Think about, for instance, the increasingly digital customer, the rise of digital healthcare, the growing digitalization of government, of marketing, of customer service, etc. In other words: more digital (in various possible areas). We know; confusing.
What is the difference between digitalization and digital transformation?
If digitalization is also about changing business operations, business models and even revenue streams and new business opportunities, then what is the difference between digital transformation and digitalization?
As just mentioned, de facto many people use digitalization and digital transformation interchangeably but it is not 200% correct to do so (we do it as well, however).
Digital transformation, as we use it today, is broader than digitalization as a way to move to digital business. It requires far more bridges to be built in an encompassing digital transformation strategy. The reason why we say ‘as we use it today’ is that originally digital transformation was used to describe the transformation of, for instance, paper into digital information. Wait, wasn’t that digitization? Indeed! You see where the confusions come from.
Today, some people, mainly active in the document and scanning business, still use the term digital transformation while they mean the digitization of documents AND of processes.
However, the vast majority, defines digital transformation as an enterprise-wide phenomenon. But some only look at specific aspects, thus often creating silos or having a view that’s too technological or too much focused on one aspect of business, you name it.
Digitalization leads to digital business, digital transformation requires digital business and digitization
If you look up the definition of digital transformation on Google you’ll read “Digital transformation is the profound and accelerating transformation of business activities, processes, competencies and models to fully leverage the changes and opportunities of digital technologies and their impact across society in a strategic and prioritized way.”

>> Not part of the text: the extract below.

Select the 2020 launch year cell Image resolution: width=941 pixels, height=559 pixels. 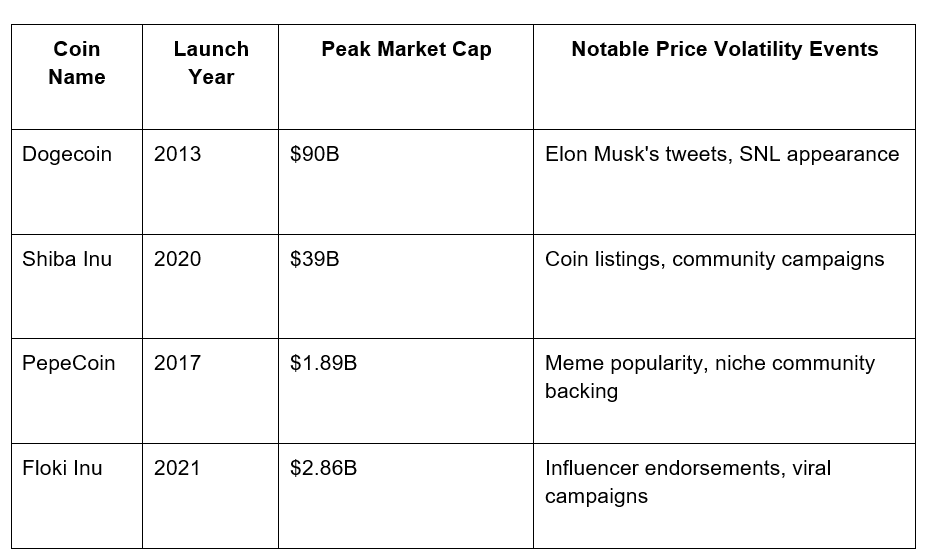click(211, 286)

It is long and if you read further there is even more. We apologize for that because it’s how we start our digital transformation page (don’t ask how we got in that definition; it’s been close to a year no and there is no trick, it can change anytime).
Anyway, that definition, which is continued on our digital transformation page, builds upon the work of the MIT Center for Digital Business and Capgemini Consulting.

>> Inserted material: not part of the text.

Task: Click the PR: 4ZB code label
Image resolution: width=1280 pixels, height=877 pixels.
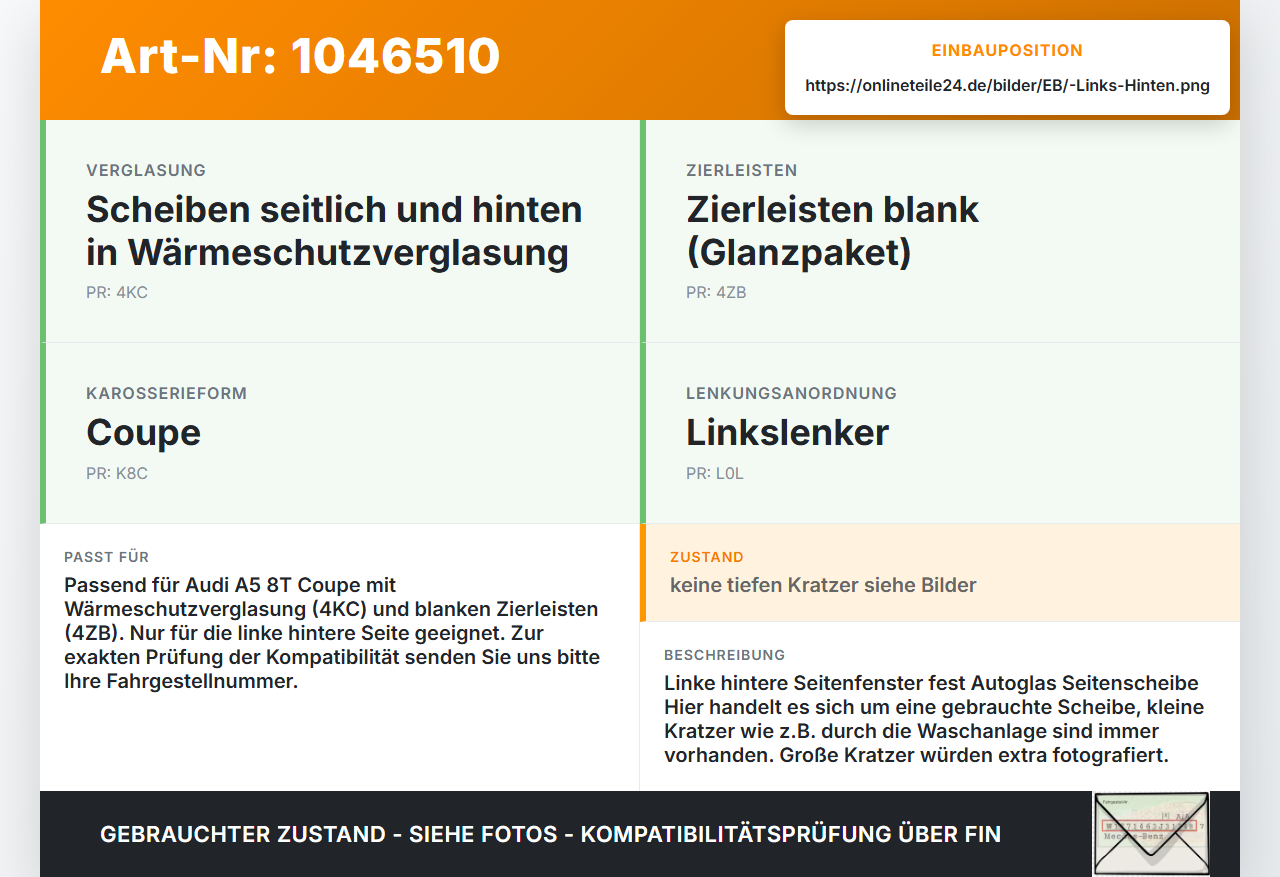Action: click(716, 293)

In the graphic below from their digital transformation page, you’ll notice that digital business is an aspect of digital transformation but that digital transformation is more. And for us it’s even about still more as you can read on that mentioned digital transformation page and elsewhere across this site.
Digital transformation encompasses all aspects of business, regardless of whether it concerns a digital business or not, in times when the acceleration of technology adoption and of change leads to entirely new market, customer and business (people, capabilities, processes, models,…) realities, opportunities and challenges, ultimately leading to a new economy (what IDC calls the DX economy).
Digitalization on the other hand, is what leads to digital busines.
Still with us? If you interchangeably talk about digitalization, digital business and digital transformation we understand. We do to. However, we try to differ, even if we’re sure you’ll find mistakes on this site as well.
Summarizing you can say that digital transformation requires digitalization ‘en route’ to digital business (capabilities) and requires digitization, since the glue and a core business asset of digital transformation (and of digitalization) is obviously (digital) data, leading to information, knowledge, intelligence, action and business model changes.
Digitization in one sentence? Digitization is the transformation from analog to digital or digital representation of a physical item with the goal to digitize and automate processes or workflows.